Top of Records shown
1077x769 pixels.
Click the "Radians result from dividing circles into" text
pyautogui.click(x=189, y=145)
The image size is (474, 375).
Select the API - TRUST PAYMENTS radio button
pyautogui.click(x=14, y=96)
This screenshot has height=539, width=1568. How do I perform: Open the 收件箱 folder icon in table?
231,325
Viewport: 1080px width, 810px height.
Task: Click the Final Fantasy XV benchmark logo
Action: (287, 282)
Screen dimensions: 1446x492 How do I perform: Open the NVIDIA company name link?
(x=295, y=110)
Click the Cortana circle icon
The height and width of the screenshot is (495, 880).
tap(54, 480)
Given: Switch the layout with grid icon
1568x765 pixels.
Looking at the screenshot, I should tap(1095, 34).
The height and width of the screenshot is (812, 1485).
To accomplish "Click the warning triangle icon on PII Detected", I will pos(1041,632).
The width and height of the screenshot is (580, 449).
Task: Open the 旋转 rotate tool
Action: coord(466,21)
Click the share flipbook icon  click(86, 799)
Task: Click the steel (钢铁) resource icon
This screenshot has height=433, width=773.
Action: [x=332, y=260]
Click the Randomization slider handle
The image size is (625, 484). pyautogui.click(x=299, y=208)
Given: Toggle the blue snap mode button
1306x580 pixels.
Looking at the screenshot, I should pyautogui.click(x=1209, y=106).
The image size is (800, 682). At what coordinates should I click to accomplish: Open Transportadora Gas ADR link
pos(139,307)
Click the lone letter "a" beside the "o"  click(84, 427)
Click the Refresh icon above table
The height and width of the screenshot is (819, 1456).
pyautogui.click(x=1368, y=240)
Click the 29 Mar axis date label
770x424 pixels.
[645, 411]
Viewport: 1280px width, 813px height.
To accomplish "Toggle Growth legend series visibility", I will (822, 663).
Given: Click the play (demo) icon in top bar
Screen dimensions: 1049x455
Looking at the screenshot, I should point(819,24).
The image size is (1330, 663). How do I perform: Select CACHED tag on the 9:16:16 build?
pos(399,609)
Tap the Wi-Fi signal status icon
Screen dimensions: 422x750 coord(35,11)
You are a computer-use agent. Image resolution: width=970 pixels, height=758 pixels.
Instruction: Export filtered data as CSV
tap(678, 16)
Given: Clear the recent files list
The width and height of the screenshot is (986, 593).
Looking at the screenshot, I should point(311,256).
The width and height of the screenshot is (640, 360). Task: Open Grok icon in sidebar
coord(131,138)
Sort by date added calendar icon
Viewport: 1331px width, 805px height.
Bottom of Records shown
What you are asked to do →
List, from the entries above, every line in which the word "Toggle" shows up.

Written reply →
Given: Toggle the blue snap mode button
To accomplish "Toggle Growth legend series visibility", I will (822, 663).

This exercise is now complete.